▶ Aim of the exercise
Continue the parallel computing course syllabus from its last line onward.

— START OF Passage provided —

Option 2 ``Project''.
Exam 1 (20/100),
Exam 2 (20/100),
Project (20/100), Homeworks (10/100), and Final Exam (30/100).
- Hoemwork Policy:
- Collaboration with your classmates on homework assignments is
allowed. However, consultation is permitted only with students
who are currently enrolled in this course. Each student must
develop and write up each homework solution. No copying of
solutions from others is allowed, even if the solutions are
obtained as a result of collaboration.
- Attendence:
- attendence is required by all students.
Excuse for official authorized must be presented to the
instructor no later than one week following the absence.
Unxecused absences lead to a ``DEN'' grade.
- Project:
An optional course project can also be taken and will be given
the weight of one exam. In this case, the two exams will be rated
40/100 and the project will be rated 20/100.
- Course Description:
- Introduction to parallel computing. Parallel architectures,
MIMD, SIMD, interconnection topologies. Performance
measures, speedup, efficiency, limitations of parallel processing.
Parallel programming paradigms, shared memory, message
passing, data parallel, data flow. Parallelizing compiler
techniques, code and data partitioning, vectorization. Parallel
programming environments and tools. Examples of parallel algorithms.
Pre-requisite: senior standing.
- Course Outline
- Introduction to parallel computing.
Parallel architectures. (5 lectures)
- Performance measures, speedup, efficiency, and limitations.
(3 lectures)
- Superscalar, Pipelining, VLIW, and multimedia processors. (8 lectures)
- High-speed interconnnection networks (8 lectures)
- Parallel programming paradigms and examples, shared memory,
message passing (cluster), data parallel, and data flow. (8 lectures)
- Parallelizing compiler techniques, code and data partitioning,
vectorization. Parallel programming environments and tools.

— END OF Passage provided —
— START OF Data excerpt —

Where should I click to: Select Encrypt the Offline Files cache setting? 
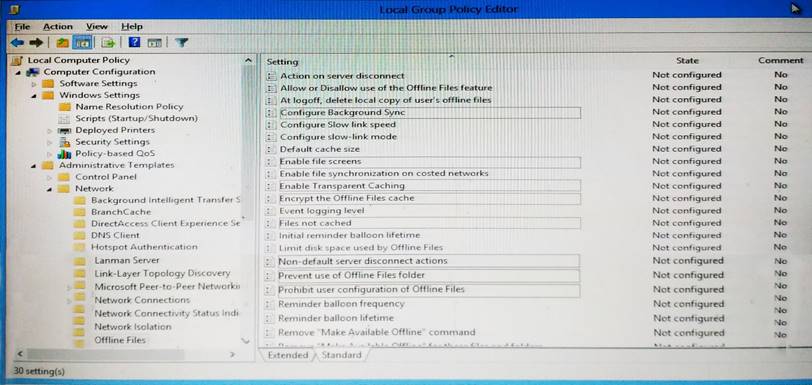coord(346,198)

— END OF Data excerpt —

▶ Exercise response
Examples of parallel algorithms. (10 lectures)
- Three slot for exams and student presentations
Computer Usage:
Programming assignments may be required to determine the speed-up when
a program is run on a multiprocessor system rather than a uniprocessor
system.
Working Groups:
The instructor encourages the students to work in groups for
reviewing the class lectures, preparation for exams, and
discussion (only) of homework problems.
Participants receive bonus grades for such activities.
The organization of these groups is as follows.
Any student with a GPA above 3.0 can be considered as a class leader.
Each class leader is encouraged to create a Working Group of
2, 3, or 4 students to review the course material of the course.
A Bonus will be given to all members of a Working Group
for each meeting of the group.
Students with a GPA above 3.0 wishing to participate in this
activity are pleased to give their name and ID to the instructor.
Students wishing to participate as group members may ask the instructor
about the class leaders and their groups.
The class leader has the responsability of providing the instructor
the list of students who attended a meeting. This list should include
the students name, date of meeting, and signatures.
Any student can attend the lecture review meetings with any of
the Class Leaders.
Optional projects
- 1.
- Study of the DLX processor simulator
The students will prepare for a refined presentation and a
report within six weeks.
Please investigate the Beowulf cluster computer systems with
respect to
(1) take a code like ADI benchmark, write it in C, generate
its code in DLX, and collect its run time.
(2) restructure the DLX ADI assembly to the best you can, run it,
and compare its performance to the compiled version,
(3) Try loop unrolling and compare performance.
Now you may advice a method for compiler loop restructuring
such as the use of loop unrolling.
Explain the compiler approach with respect to a source code
in DLX and give example.
- 2.
- Study of Benchmarks programs used for Desktop computers.
The student will prepare for a refined presentation and a
report within six weeks.
The suggested plan is:
(1) determine representative benchmarks most commonly used for
Desktop computers,
(2) classify the benchmarks depending on their objectives
such as benchmarking the CPU, the display system, the hard disk,
and the NIC/Network,
(3) acquire benchmarks as stated in (2), run them during
your presentation, comments on the results, and provide a copy of
those benchmarks to the students.
- 3.
- Study of Techniques used for Improving Performance of
Instruction Pipelining
The student will prepare for a refined presentation and a
report within six weeks.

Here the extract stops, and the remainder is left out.